Material for the task below:
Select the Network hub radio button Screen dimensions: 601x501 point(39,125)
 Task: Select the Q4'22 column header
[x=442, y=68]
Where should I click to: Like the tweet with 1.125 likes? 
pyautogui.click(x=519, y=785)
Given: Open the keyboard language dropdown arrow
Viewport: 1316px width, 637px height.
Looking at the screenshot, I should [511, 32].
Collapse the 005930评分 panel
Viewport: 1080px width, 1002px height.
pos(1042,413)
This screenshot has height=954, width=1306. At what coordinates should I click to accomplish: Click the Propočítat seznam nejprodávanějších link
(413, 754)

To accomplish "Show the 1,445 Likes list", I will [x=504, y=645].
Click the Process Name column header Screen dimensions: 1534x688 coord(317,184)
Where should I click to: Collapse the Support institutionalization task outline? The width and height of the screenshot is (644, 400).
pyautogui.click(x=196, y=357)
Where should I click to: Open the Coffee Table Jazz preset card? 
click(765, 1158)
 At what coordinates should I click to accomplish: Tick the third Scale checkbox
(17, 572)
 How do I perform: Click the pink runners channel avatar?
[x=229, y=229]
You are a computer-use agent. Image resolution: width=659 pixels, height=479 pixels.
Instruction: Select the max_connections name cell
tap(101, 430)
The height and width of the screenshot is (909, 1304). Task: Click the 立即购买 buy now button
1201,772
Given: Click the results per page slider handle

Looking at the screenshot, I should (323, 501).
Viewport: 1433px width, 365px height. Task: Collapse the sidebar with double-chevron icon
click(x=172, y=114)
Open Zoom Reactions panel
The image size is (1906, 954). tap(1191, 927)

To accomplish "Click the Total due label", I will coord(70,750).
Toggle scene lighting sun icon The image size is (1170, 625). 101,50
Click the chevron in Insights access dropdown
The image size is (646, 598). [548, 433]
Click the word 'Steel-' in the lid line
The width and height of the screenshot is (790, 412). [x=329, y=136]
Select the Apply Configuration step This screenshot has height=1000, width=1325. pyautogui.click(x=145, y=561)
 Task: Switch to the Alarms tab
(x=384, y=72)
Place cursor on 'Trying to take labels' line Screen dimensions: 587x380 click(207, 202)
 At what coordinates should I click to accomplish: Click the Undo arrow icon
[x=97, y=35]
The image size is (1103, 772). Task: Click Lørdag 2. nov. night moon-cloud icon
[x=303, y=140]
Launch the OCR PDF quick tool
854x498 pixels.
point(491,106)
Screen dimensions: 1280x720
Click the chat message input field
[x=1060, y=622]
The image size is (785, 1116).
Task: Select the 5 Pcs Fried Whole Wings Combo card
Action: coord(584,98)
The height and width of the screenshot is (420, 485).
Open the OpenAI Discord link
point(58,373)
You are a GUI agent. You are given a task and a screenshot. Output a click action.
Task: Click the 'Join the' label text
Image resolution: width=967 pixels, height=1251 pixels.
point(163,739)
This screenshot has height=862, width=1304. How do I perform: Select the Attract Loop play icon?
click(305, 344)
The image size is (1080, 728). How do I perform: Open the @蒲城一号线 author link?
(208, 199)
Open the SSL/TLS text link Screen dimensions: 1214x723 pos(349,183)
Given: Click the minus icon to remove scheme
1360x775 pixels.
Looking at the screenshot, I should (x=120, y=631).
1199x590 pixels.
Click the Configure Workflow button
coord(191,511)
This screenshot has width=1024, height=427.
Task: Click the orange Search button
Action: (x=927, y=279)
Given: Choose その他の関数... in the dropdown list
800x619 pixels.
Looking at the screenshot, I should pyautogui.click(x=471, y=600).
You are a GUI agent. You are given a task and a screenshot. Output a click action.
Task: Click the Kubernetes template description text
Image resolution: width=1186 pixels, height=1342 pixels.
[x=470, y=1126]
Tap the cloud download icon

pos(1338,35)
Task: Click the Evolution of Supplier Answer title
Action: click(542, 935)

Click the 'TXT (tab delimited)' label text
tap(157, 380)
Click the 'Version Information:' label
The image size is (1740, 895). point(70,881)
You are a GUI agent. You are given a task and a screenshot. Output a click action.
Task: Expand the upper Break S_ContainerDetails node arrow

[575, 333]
End of Material for the task.
### What to work on
Line by line, reproduce the material exactly.

### Solved exercise
Select the Network hub radio button Screen dimensions: 601x501 point(39,125)
 Task: Select the Q4'22 column header
[x=442, y=68]
Where should I click to: Like the tweet with 1.125 likes? 
pyautogui.click(x=519, y=785)
Given: Open the keyboard language dropdown arrow
Viewport: 1316px width, 637px height.
Looking at the screenshot, I should [511, 32].
Collapse the 005930评分 panel
Viewport: 1080px width, 1002px height.
pos(1042,413)
This screenshot has height=954, width=1306. At what coordinates should I click to accomplish: Click the Propočítat seznam nejprodávanějších link
(413, 754)

To accomplish "Show the 1,445 Likes list", I will [x=504, y=645].
Click the Process Name column header Screen dimensions: 1534x688 coord(317,184)
Where should I click to: Collapse the Support institutionalization task outline? The width and height of the screenshot is (644, 400).
pyautogui.click(x=196, y=357)
Where should I click to: Open the Coffee Table Jazz preset card? 
click(765, 1158)
 At what coordinates should I click to accomplish: Tick the third Scale checkbox
(17, 572)
 How do I perform: Click the pink runners channel avatar?
[x=229, y=229]
You are a computer-use agent. Image resolution: width=659 pixels, height=479 pixels.
Instruction: Select the max_connections name cell
tap(101, 430)
The height and width of the screenshot is (909, 1304). Task: Click the 立即购买 buy now button
1201,772
Given: Click the results per page slider handle

Looking at the screenshot, I should (323, 501).
Viewport: 1433px width, 365px height. Task: Collapse the sidebar with double-chevron icon
click(x=172, y=114)
Open Zoom Reactions panel
The image size is (1906, 954). tap(1191, 927)

To accomplish "Click the Total due label", I will coord(70,750).
Toggle scene lighting sun icon The image size is (1170, 625). 101,50
Click the chevron in Insights access dropdown
The image size is (646, 598). [548, 433]
Click the word 'Steel-' in the lid line
The width and height of the screenshot is (790, 412). [x=329, y=136]
Select the Apply Configuration step This screenshot has height=1000, width=1325. pyautogui.click(x=145, y=561)
 Task: Switch to the Alarms tab
(x=384, y=72)
Place cursor on 'Trying to take labels' line Screen dimensions: 587x380 click(207, 202)
 At what coordinates should I click to accomplish: Click the Undo arrow icon
[x=97, y=35]
The image size is (1103, 772). Task: Click Lørdag 2. nov. night moon-cloud icon
[x=303, y=140]
Launch the OCR PDF quick tool
854x498 pixels.
point(491,106)
Screen dimensions: 1280x720
Click the chat message input field
[x=1060, y=622]
The image size is (785, 1116).
Task: Select the 5 Pcs Fried Whole Wings Combo card
Action: coord(584,98)
The height and width of the screenshot is (420, 485).
Open the OpenAI Discord link
point(58,373)
You are a GUI agent. You are given a task and a screenshot. Output a click action.
Task: Click the 'Join the' label text
Image resolution: width=967 pixels, height=1251 pixels.
point(163,739)
This screenshot has height=862, width=1304. How do I perform: Select the Attract Loop play icon?
click(305, 344)
The image size is (1080, 728). How do I perform: Open the @蒲城一号线 author link?
(208, 199)
Open the SSL/TLS text link Screen dimensions: 1214x723 pos(349,183)
Given: Click the minus icon to remove scheme
1360x775 pixels.
Looking at the screenshot, I should (x=120, y=631).
1199x590 pixels.
Click the Configure Workflow button
coord(191,511)
This screenshot has width=1024, height=427.
Task: Click the orange Search button
Action: (x=927, y=279)
Given: Choose その他の関数... in the dropdown list
800x619 pixels.
Looking at the screenshot, I should pyautogui.click(x=471, y=600).
You are a GUI agent. You are given a task and a screenshot. Output a click action.
Task: Click the Kubernetes template description text
Image resolution: width=1186 pixels, height=1342 pixels.
[x=470, y=1126]
Tap the cloud download icon

pos(1338,35)
Task: Click the Evolution of Supplier Answer title
Action: click(542, 935)

Click the 'TXT (tab delimited)' label text
tap(157, 380)
Click the 'Version Information:' label
The image size is (1740, 895). point(70,881)
You are a GUI agent. You are given a task and a screenshot. Output a click action.
Task: Expand the upper Break S_ContainerDetails node arrow

[575, 333]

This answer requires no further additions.